For guidance on Concurrency, I always find it worth looking what SwiftNIO is doing, in this case: https://swiftpackageindex.com/apple/swift-nio/main/documentation/_NIOFileSystem
swift-nio Documentation – Swift Package Index

@helge @mattiem great example of why I hate how the concurrency system works.

Background file I/O was a solved problem and now we have to reinvent obtuse solutions.

Sounds like I should just use GCD?

@jsq @mattiem That’s what I usually use. I wouldn’t say that background I/O is a solved problem, it’s surprisingly hard to get right and it’s a little disappointing that Swift doesn’t come with sth builtin for this.
@helge @jsq I suspect that very few projects actually are doing greater than ~ one I/O operation at a time. And the ones that are have solved it with some kind of fancy async I/O library and now moved on.

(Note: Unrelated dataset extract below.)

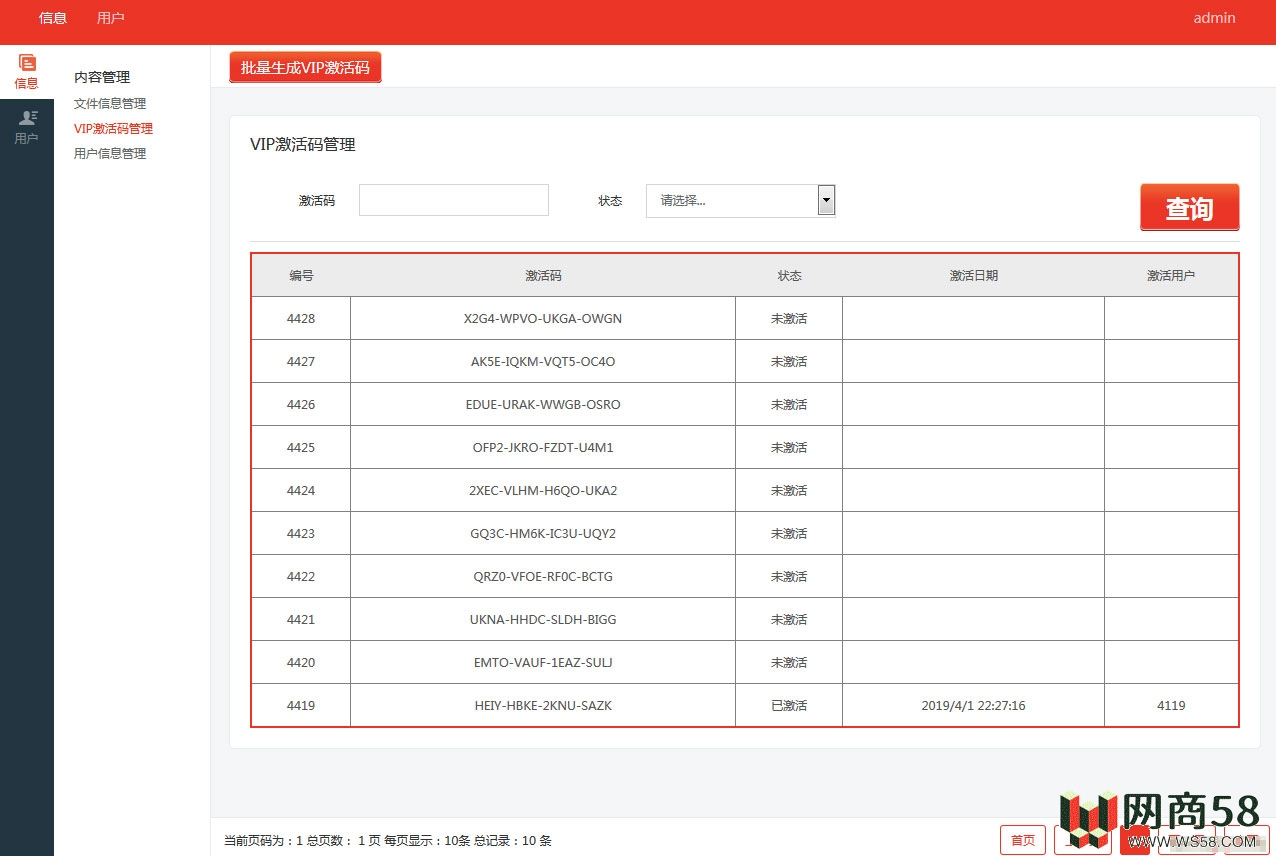Navigate to 用户信息管理 in the side menu
Image resolution: width=1276 pixels, height=856 pixels.
[110, 154]
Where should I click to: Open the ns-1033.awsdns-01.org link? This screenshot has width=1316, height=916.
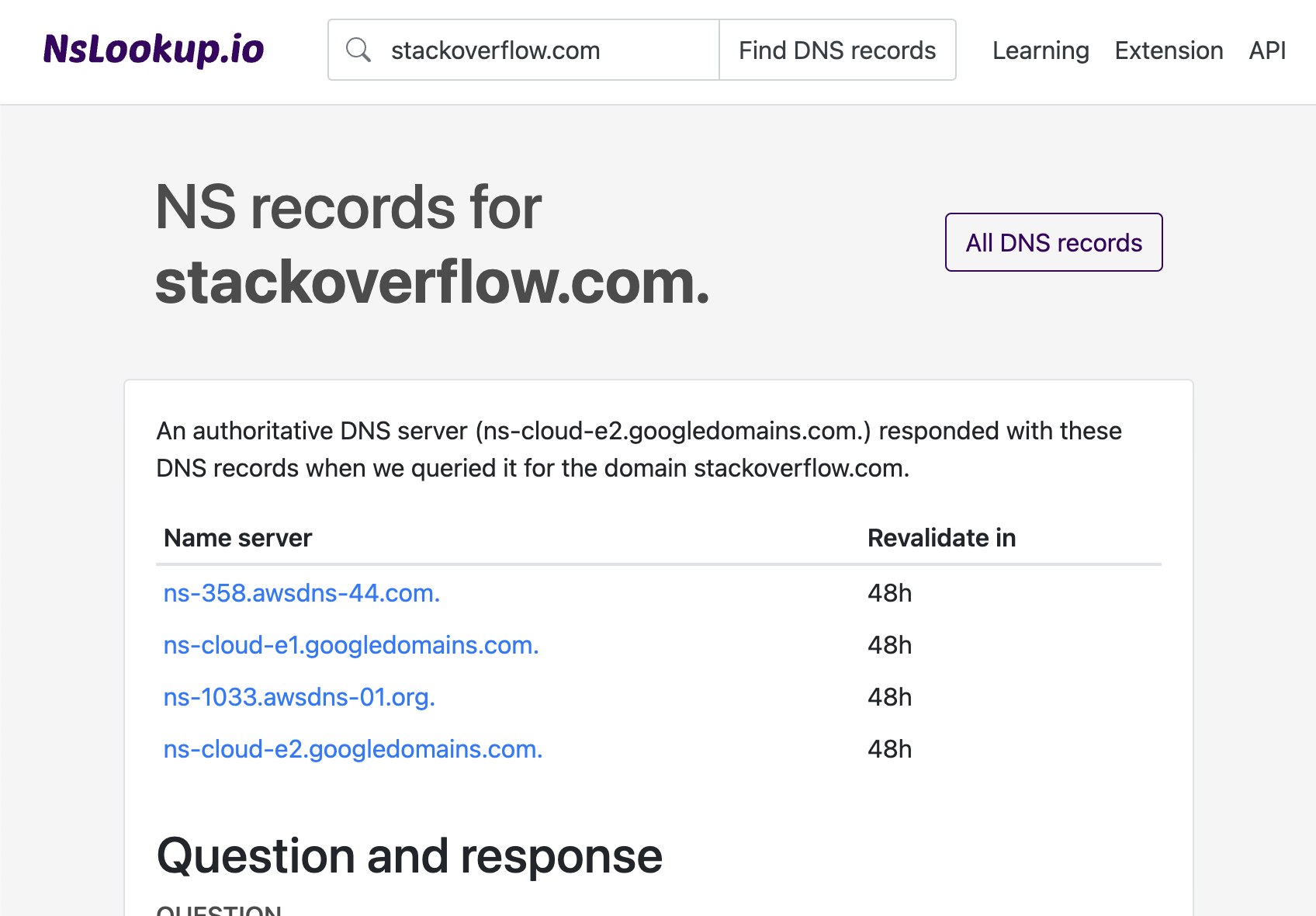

I can only think of one person that has consistently mentioned this and they are in this thread 😀
@mattiem @jsq I don’t think hitting something like a database concurrently is that unusual. This was more about files, but even there it seems pretty common to me. Like for example loading avatar images used in say a chat client, or images in some picture like app. All kind of image or file caches.
@helge @jsq If this really is a common problem (deadlock due to thread pool exhaustion by doing I/O), then I do not understand why it does not come up more often.

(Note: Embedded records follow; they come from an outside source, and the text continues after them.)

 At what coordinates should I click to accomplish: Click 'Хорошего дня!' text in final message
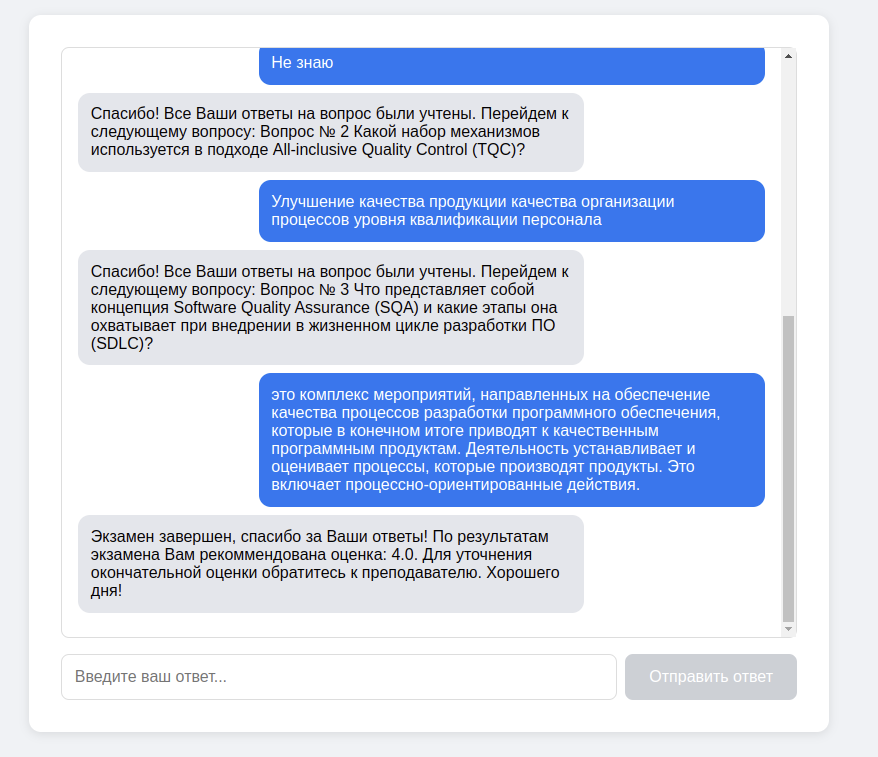click(325, 582)
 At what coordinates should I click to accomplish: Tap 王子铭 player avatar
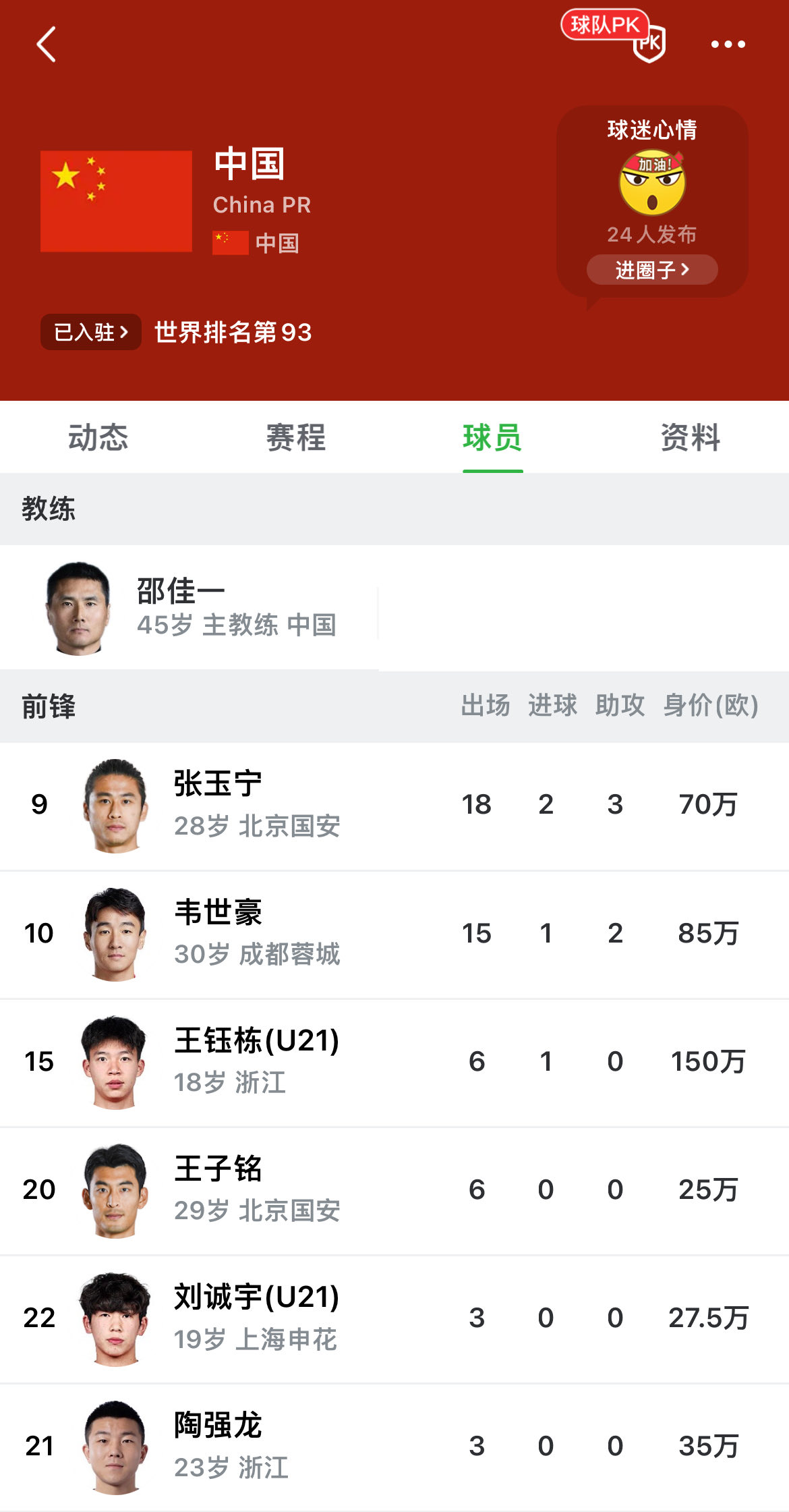(x=115, y=1190)
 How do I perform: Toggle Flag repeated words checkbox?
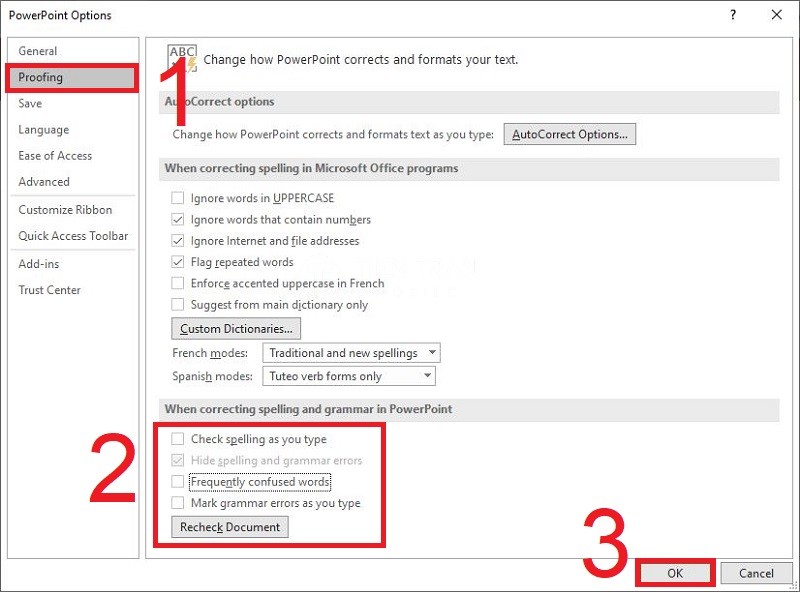[x=178, y=262]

@mattiem @jsq That’s not what I said, I said that having to do more than one I/O op at a time is very common. You suggested that it’s usually only one at a time.

It’s not a common issue in the happy path but the unhappy path can and will reliably deadlock the whole process for no reason. You only need n-core concurrent I/O for this, which is little.
Since unlike GCD threads do not overcommit in the async pool, you must guarantee forward progress.

@mattiem @jsq And it does come up often, it’s the reason NIOFileSystem exists 🙃
@helge @jsq well then I’m wrong!
@mattiem @jsq If you can guarantee that your app only ever uses 1 blocking I/O at a time (e.g. by using an actor), that should technically be fine. But keeping that guarantee can be difficult for anything non-trivial, e.g. involving multiple packages.
Or in other words: If you only do that in your app level code, it may be ok. If you do this in packages/libs, it is bound to be come an issue.
In any case: There is just no reason to run blocking I/O on the concurrent thread pool and risk it.
@mattiem @helge @jsq well iOS apps might not be doing much more than one I/O operation at a time. Server apps will almost be guaranteed to be running many I/O operations concurrently.
@opticalaberration @helge @jsq no argument. Do you think the language can/should add affordances here?
@mattiem @opticalaberration @jsq Not the language, either stdlib or Foundation should provide an API covering the common setups. Which I think is more difficult than it sounds, but even just async Data(contentsOfURL:) would be helpful.
@mattiem @helge @jsq non blocking file IO should be something the stdlib/foundation provide. We shouldn’t need to rely on the SwiftNIO team for that.
@opticalaberration @helge @jsq I’m absolutely not opposed. But I still think more evidence is needed to demonstrate this is a material, non-theoretical problem in client apps. I would love to see some, I think it would be super interesting.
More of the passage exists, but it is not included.